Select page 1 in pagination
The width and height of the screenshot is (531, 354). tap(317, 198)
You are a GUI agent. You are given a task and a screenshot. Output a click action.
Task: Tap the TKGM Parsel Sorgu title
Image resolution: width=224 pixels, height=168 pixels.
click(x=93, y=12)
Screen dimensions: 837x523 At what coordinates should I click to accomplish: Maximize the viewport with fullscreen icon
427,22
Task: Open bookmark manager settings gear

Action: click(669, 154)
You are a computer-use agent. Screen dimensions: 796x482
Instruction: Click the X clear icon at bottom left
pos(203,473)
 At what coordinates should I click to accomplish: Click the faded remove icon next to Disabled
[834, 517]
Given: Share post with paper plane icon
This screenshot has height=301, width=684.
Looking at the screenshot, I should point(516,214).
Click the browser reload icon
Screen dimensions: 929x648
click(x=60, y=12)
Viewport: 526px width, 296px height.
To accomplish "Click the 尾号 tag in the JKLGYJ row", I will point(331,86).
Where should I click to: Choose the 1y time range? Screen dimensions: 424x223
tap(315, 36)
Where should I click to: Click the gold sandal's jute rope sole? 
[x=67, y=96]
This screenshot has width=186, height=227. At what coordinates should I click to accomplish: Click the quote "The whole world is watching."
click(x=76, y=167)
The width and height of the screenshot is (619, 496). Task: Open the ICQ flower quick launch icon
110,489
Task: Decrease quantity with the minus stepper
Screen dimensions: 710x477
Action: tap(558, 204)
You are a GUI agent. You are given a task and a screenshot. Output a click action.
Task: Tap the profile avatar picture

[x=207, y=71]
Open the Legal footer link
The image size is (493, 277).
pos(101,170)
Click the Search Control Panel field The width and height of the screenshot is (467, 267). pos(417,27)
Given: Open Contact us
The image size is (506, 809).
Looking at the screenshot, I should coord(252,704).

────────────────

Identify each line in the records above that contains the word "screenshot", and copy every such line in full.

§ **RESPONSE FOR THIS EXERCISE**:
The width and height of the screenshot is (531, 354). tap(317, 198)
You are a GUI agent. You are given a task and a screenshot. Output a click action.
This screenshot has height=301, width=684.
Looking at the screenshot, I should point(516,214).
This screenshot has width=186, height=227. At what coordinates should I click to accomplish: Click the quote "The whole world is watching."
The width and height of the screenshot is (619, 496). Task: Open the ICQ flower quick launch icon
You are a GUI agent. You are given a task and a screenshot. Output a click action.
Click the Search Control Panel field The width and height of the screenshot is (467, 267). pos(417,27)
Looking at the screenshot, I should coord(252,704).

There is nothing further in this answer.